El caso es que instalo correctamente el juego con su instalador, y también el directx que viene con el CD (hago una instalación completa que me copie todos los archivos). Y wine me crea el acceso directo automáticamente. EL problema es a la hora de arrancarlo que sencillamente no hace nada. SI lo hago a traves de consola me muestra un error del que no tengo ni idea de que sacar de el...

He probado instalando un directx más nuevo (el 8.0 o 8.1) de windows 98 para probar si funciona y no consigo nada. Si alguien lo ha arrancado desde gentoo alguna vez o sabe que puedo hacer para que me furule le estaré muy agradecido.

LA salida del error:

 *wine empires2.exe wrote:*   

> 
> 
> sefirot@sama ~/.wine/drive_c/Archivos de programa/Microsoft Games/Age of Empires II $ wine empires2.exe
> 
> libGL warning: 3D driver claims to not support visual 0x5b
> ...

 

Se agradece la ayuda

----------

## Cereza

No tienes que instalar directx, de eso se encarga wine a su manera. Creo que lo que necesitas es usar un crack nocd aunque tengas los juegos originales, pasa con muchos juegos en wine, y concretamente para Age of Empires II se necesita, como en winedb dice un tester con Gentoo http://appdb.winehq.org/appview.php?iVersionId=147 y otro con Gentoo sobre AMD64 http://appdb.winehq.org/appview.php?iVersionId=147&iTestingId=11717

Por otra parte todos coinciden en que el juego va muy lento, aunque jugable.

----------

## sefirotsama

OK! Esta noche lo probaré (no es plan en medio la biblioteca... o sí...)

Me he leido la pagina entera y en ella misma hay un enlace a una web de cracks...

----------

## Cereza

Mirando mejor la salida que te da wine veo:

```
err:module:import_dll Library ntoskrnl.exe (which is needed by L"C:\\windows\\system32\\drivers\\SECDRV.SYS") not found 
```

Eso muy seguramente quiere decir que te falta el archivo ntoskrnl.exe, y tendras que copiarlo de una instalación de windows. Ese archivo debe estar por defecto en el dir c:\windows\system32\ntoskrnl.exe, y debes copiarlo en ~/.wine/drive_c/windows/system32/ (o donde sea que tengas la instalación de windows de wine)

Y si por si a alguien le interesa, algunos juegos que conseguido jugar decentemente con wine son Warcraft III, Diablo II o Baldur's Gate, de éste último colgué un testeo en winehq: http://appdb.winehq.org/appview.php?iVersionId=241&iTestingId=8756

----------

## i92guboj

No soy un fiera en lo que respecta a wine, pero dudo mucho que ese sea el problema real, por mucho que wine lo diga. ntoskrnl.exe suena mucho a "NT OS Kernel", o sea, parte del kernel de windows (se que es increíble, pero también tiene un kernel el muchacho  :Razz:  ). No es una cosa que se pueda copiar así como así. De hecho, si se que wine provee una implementación propia de dicho archivo, normalmente /usr/lib32/wine/ntoskrnl.exe.so

----------

## Inodoro_Pereyra

 *Quote:*   

> wine: Unhandled page fault on read access

 

Pues si te sirve de consuelo, estoy en la misma... No consigo hacer funcionar World of Warcraft y el mensaje de error, si bien varia un poco, repite esa parte justamente...

Lo raro es que con aplicaciones que no necesiten acceleracion 3D wine funciona de lujo.

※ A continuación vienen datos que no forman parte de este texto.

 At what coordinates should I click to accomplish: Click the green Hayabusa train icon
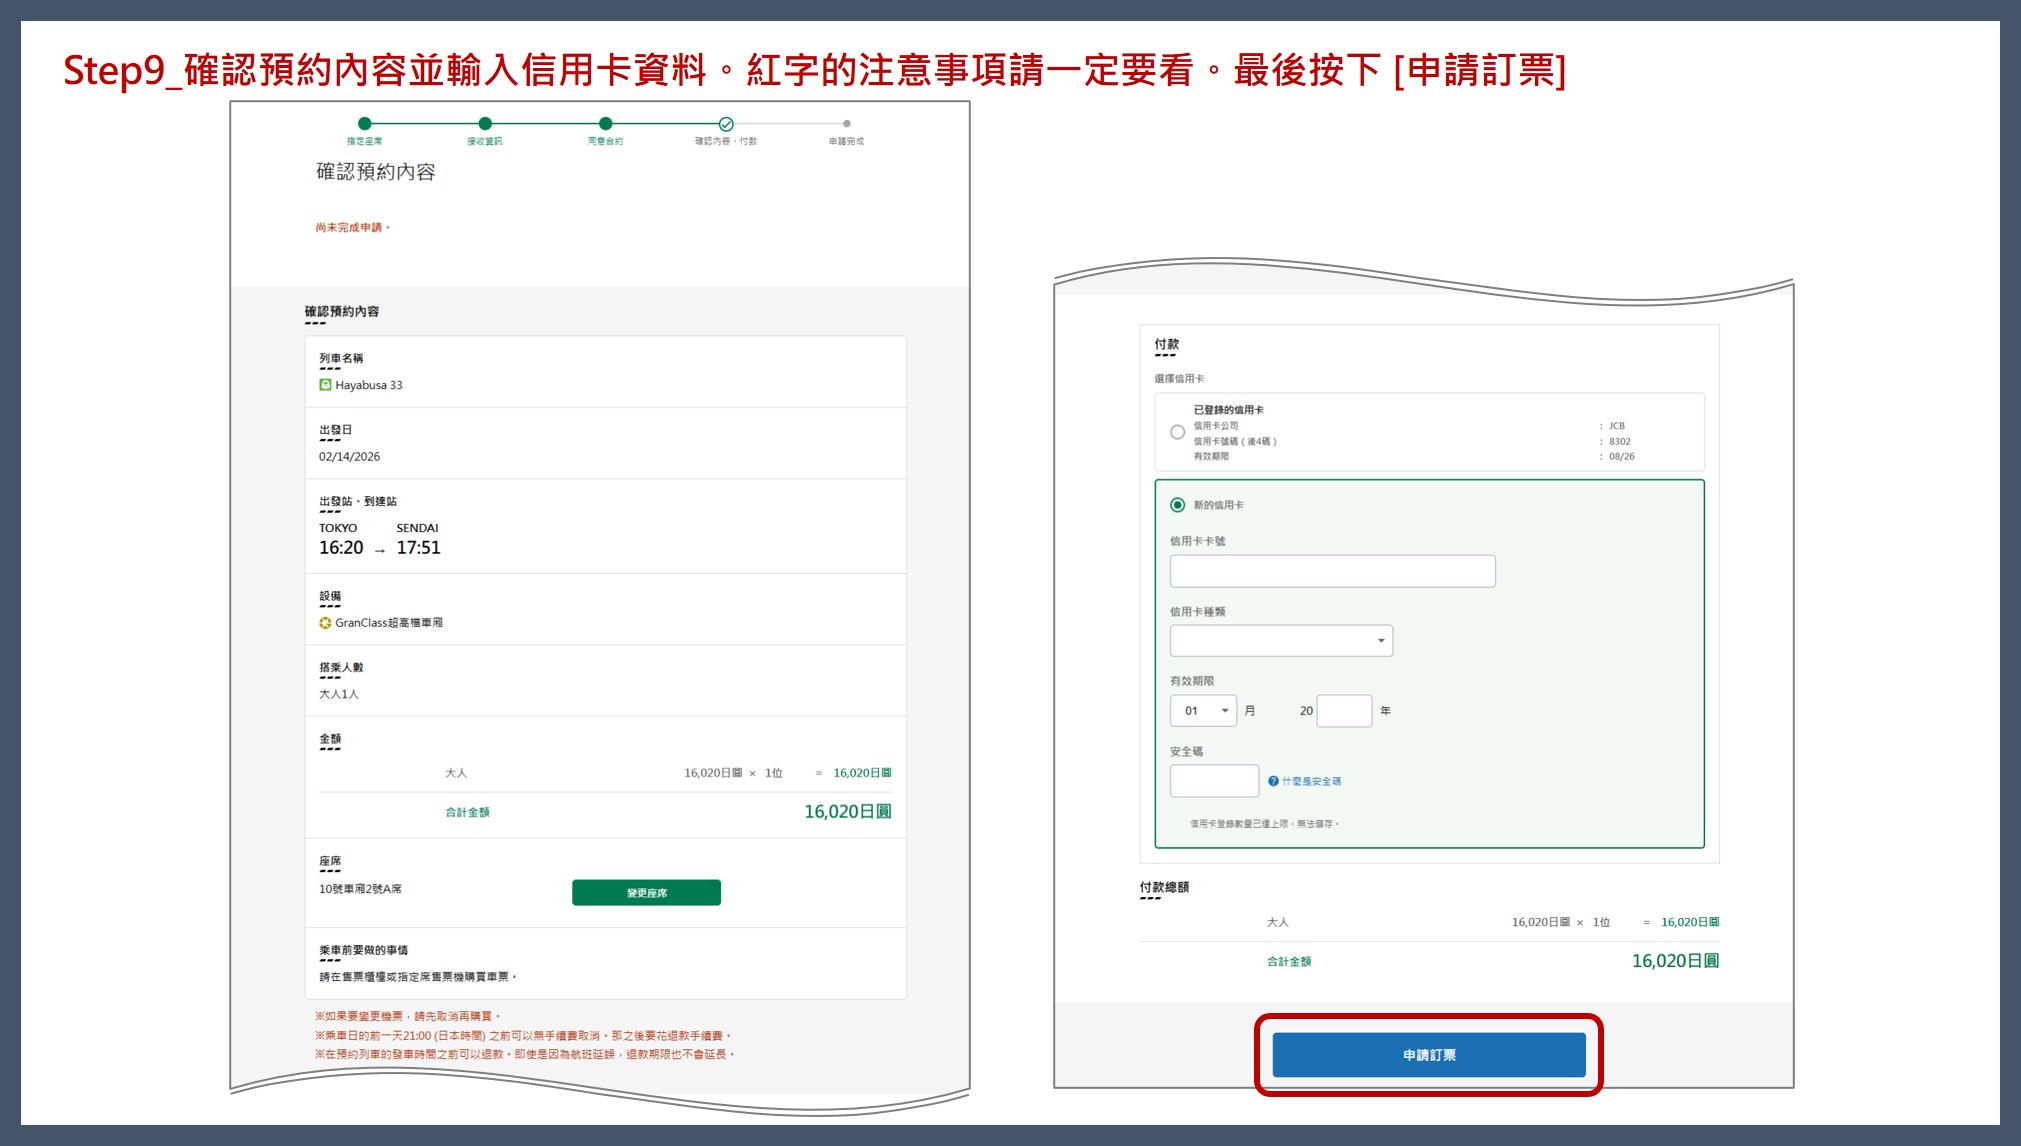pyautogui.click(x=325, y=385)
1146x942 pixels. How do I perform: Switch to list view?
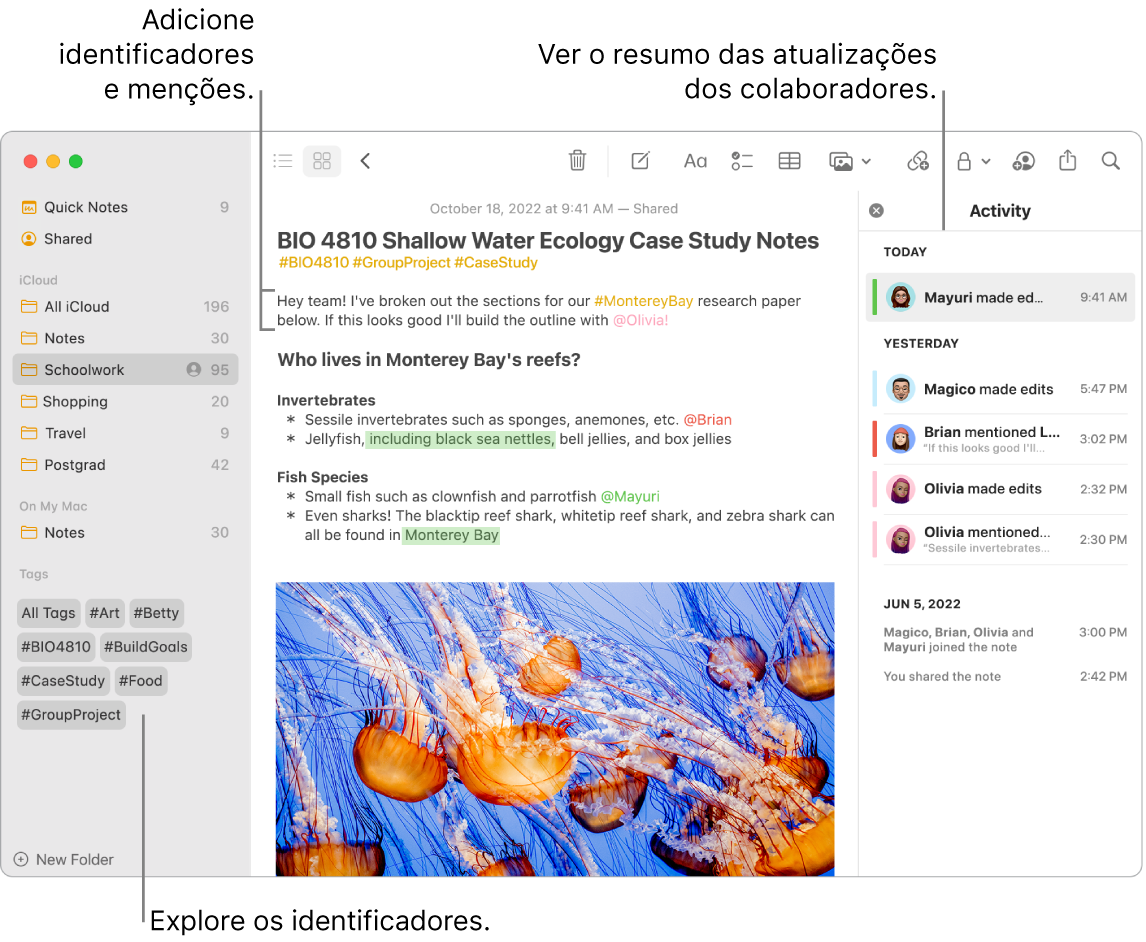pos(282,160)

Se pone mas raro aun, en la misma PC, pero a 32 bits corre sin problemas, yo le estaba buscando por ese lado la cola al asunto... Si encuentro como solucionarlo posteare el resultado...

Salud!

----------

## Inodoro_Pereyra

Round 2

Hiciste algun avance al respecto? (Nada por aqui todavia)

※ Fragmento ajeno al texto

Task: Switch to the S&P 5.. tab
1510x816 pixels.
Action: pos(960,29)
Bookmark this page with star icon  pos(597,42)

Por cierto, tu problema y el mio no son los mismos, parece que de cualquier cosa wine se queja con un unhandled page fault...

Mi wine colapsa con un 

```
fixme:seh:check_no_exec No-exec fault triggered at 0x10035a21, enabling work-around

wine: Unhandled page fault on execute access to 0x10035a21 at address 0x10035a21 (thread 0009), starting debugger...
```

Y no lo he podido solucionar de ninguna manera todavia.

Salud!

----------

## sefirotsama

No, todavía no lo he solucionado. Necesito encontrar un crack para mi versión y no lo encuentro... (y eso que es un juego original, pero bueno...)

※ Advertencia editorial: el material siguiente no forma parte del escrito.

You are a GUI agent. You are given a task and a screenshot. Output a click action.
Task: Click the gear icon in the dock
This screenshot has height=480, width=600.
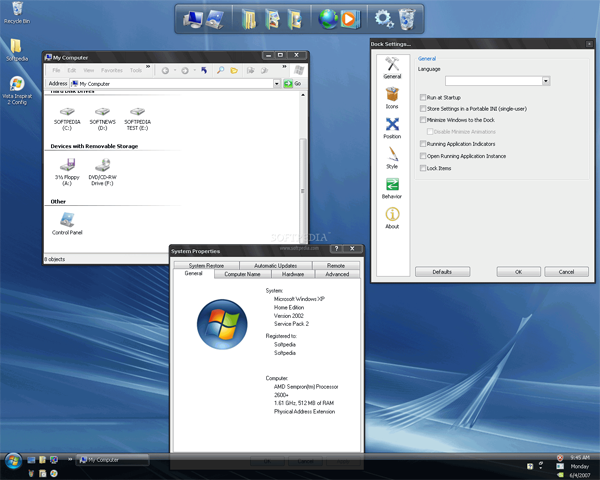point(384,18)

En fin a ver si hay suerte

----------

## sefirotsama

Ya funciona!

Una persona me envió un mail privado con información sobre donde encontrar el crack. El crack no arranca en linux así que he tenido que reiniciar a windows (por primera vez en tres meses) y instalar ahí AOEII y el crack. Luego he copiado el exe una vez modificado y ya arrancó.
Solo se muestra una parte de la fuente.